What This Chapter Is About
Micah 3 is a sustained indictment of Judah's leaders — rulers, prophets, and priests alike. The chapter divides into three oracles: (1) rulers who devour the people like butchers stripping meat from bones (vv. 1-4); (2) false prophets who tailor their messages based on who feeds them (vv. 5-8); and (3) a comprehensive judgment against all three leadership classes, climaxing in the stunning prophecy that Zion will be plowed like a field and Jerusalem's temple mount will become a forested hilltop (vv. 9-12). This final verse is one of the most radical utterances in prophetic literature — the destruction of the temple itself.

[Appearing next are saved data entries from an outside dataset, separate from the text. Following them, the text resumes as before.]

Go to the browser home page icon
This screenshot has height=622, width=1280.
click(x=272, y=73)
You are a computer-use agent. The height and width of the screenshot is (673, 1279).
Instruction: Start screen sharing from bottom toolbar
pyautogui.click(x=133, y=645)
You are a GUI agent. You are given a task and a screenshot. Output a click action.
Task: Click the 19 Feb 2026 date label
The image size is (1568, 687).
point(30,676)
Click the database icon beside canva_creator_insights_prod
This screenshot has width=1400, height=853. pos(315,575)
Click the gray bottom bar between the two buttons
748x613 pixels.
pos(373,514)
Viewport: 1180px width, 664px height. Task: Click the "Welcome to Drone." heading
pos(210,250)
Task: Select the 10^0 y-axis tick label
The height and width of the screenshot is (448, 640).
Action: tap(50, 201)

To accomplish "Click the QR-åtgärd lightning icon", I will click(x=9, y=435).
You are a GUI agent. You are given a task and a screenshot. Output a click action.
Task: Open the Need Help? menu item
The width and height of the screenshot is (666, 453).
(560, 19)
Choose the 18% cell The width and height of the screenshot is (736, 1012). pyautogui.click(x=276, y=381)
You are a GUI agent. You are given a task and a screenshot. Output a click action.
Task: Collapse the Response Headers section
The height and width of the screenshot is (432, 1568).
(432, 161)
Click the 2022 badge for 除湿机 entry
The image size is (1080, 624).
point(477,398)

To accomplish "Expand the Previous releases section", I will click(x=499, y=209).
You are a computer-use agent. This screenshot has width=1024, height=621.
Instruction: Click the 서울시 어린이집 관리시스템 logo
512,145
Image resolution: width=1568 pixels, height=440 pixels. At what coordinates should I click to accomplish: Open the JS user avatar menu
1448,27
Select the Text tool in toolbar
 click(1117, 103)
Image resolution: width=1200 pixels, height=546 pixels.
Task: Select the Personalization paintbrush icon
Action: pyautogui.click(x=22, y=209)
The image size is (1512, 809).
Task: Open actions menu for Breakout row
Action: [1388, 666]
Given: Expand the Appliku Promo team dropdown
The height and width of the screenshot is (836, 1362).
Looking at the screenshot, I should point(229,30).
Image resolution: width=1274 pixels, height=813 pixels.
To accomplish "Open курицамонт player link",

What Makes This Chapter Remarkable
The butchery metaphor in verses 2-3 is among the most graphic in prophetic literature: leaders flay the skin from the people, tear flesh from bones, chop them up like meat in a pot. This is not hyperbole but a precise description of economic exploitation rendered in sacrificial language — the leaders treat the people as animals for slaughter. Micah's self-description in verse 8 is one of the clearest prophetic self-authentications in the Hebrew Bible: he is filled with power, with the spirit of the LORD, with justice and courage. The final verse (v. 12) was quoted 100 years later to save Jeremiah's life (Jeremiah 26:18) — the elders remembered Micah's words and argued that a prophet should not be killed for proclaiming judgment.
Translation Friction
The butchery imagery (vv. 2-3) uses sacrificial terminology, creating a disturbing reversal: the leaders treat the people like sacrificial animals. The verb gashu ('they strip') and pashshetu ('they flay') are precise butchery terms. In verse 8, the phrase 'filled with power' (male'ti koach) is followed by 'the spirit of the LORD' (et ruach YHWH) — some manuscripts and versions read this differently, but the WLC text is followed. The prediction of Zion's destruction (v. 12) is so radical that it was apparently never fulfilled in Micah's own time — Hezekiah's reforms may have delayed it — but was ultimately fulfilled by Babylon in 586 BCE.
Connections
Verse 12 is directly quoted in Jeremiah 26:18, making it one of the few prophetic texts cited by another prophet. The butchery metaphor connects to Ezekiel 34 (shepherds who feed themselves instead of the flock). The false-prophet indictment parallels Jeremiah 23 and Ezekiel 13. Micah's claim to be filled with the spirit (v. 8) contrasts with the false prophets who have no vision from God.